The results from the comparison between BERT and the sentiment dictionary AFINN indicated that AFINN was not proficient at predicting news articles with conflictive sentiment polarities and may ignore public opinion information that required attention. The reason why AFINN predicted the sentiment polarities of many news articles as neutral mainly lies in two aspects. On the one hand, AFINN may have insufficient coverage of sentiment words, potentially lacking many terms that appeared in the news media articles of this study, leading to the inability to calculate sentiment scores for these words. On the other hand, AFINN directly calculated sentiment scores through the addition and subtraction of sentiments of each word, overlooking the semantic correlations between sentences in the news text. The main difference between BERT and AFINN was that the former concentrated errors on news articles marked by human annotators as neutral or hard to judge, while the errors in AFINN depended primarily on dictionary features. Although BERT performed significantly better than AFINN on this specific task, it operated as a black-box model, resulting in relatively poor interpretability of the model output (Li et al. 2022). While dictionary-based methods are based on manually curated vocabularies and sentiment rules, providing a certain level of interpretability to its results. Simultaneously, pre-tagging or labeling of data is not required, which can save time and effort in preparation. Therefore, in scenarios with limited computational resources and smaller datasets, dictionary-based methods can still be preferred, even if they offer slightly lower performance.

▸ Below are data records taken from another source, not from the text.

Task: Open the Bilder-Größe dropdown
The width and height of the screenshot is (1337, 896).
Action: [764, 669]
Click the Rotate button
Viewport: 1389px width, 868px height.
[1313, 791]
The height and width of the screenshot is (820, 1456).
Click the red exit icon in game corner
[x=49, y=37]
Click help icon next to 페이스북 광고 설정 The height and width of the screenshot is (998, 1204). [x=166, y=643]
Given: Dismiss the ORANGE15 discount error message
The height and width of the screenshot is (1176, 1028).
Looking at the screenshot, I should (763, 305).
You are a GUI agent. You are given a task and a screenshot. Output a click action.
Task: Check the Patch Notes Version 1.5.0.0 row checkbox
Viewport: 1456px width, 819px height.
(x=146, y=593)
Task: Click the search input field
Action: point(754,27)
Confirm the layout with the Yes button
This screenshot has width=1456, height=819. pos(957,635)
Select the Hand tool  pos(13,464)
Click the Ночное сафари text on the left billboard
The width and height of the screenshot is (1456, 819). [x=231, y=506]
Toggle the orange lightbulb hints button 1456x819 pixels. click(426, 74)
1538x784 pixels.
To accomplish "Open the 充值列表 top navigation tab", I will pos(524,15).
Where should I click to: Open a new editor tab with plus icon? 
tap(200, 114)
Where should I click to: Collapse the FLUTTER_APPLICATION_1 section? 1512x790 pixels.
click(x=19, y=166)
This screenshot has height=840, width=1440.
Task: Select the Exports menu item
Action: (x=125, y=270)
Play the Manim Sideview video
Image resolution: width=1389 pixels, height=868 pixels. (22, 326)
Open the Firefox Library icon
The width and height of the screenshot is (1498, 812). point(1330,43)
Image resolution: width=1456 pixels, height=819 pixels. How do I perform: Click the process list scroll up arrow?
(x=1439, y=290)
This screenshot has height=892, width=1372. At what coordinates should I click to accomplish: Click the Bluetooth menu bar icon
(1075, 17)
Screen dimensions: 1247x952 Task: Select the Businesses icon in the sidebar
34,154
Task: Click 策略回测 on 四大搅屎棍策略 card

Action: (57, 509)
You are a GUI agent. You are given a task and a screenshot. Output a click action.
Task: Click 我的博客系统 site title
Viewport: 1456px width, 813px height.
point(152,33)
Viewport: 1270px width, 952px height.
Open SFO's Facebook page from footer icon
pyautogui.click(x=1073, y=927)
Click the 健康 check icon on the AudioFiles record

The results from the alignment of BERT with historical water events in three case rivers indicate that the performance of BERT varied across different river basins, with the best predictive and recognition performance for news media articles with the most conflictive sentiment in the Indus River basin. This was attributed to the availability of sufficient training data for the Indus River basin, allowing the model to better learn news text features with sentiment label − 2. According to the performance of BERT in the Lancang-Mekong River basin, it showed that if the sample size of news media articles with sentiment label − 2 was very small in a basin, the over-sampling method utilized in the training process can’t effectively improve the precision and recall of the model. Therefore, given the current inability to improve the model’s performance on small samples, machine learning model should be cautiously considered for extreme sentiment monitoring and forecasting in transboundary rivers lacking enough news media articles with these extreme sentiments. To address the challenge of classifying extreme sentiments accurately, it is necessary to combine the predictive results of machine learning models with manual review and examination, which can maintain efficient automated processing while improving the accuracy and reliability of the classification.

By assessing the performance of models in the predicting of sentiments of historical news articles on transboundary water conflict and cooperative issues, we established a benchmark for the reliability and robustness of these models. This is a critical step in demonstrating that the trained models could be trusted and used in real-time monitor for future sentiment analysis. The capability to predict sentiment trends allows for the early identification of potential conflicts, enabling the transboundary water issues to be addressed proactively rather than reactively. This historical perspective is also crucial for policymakers and stakeholders to engage more effectively with communities based on historical pattern of public sentiment towards transboundary water issues, fostering more inclusive and participatory policies to transboundary water resources management. As a result, the capability to predict sentiment trends and lessons learned from the historical events provided by this study enable policymakers to early detect the social, economic and environmental risks of transboundary rivers, foster cooperation among riparian countries, ensure the equitable distribution of water resources for regional stability, and build a community with a shared future for mankind.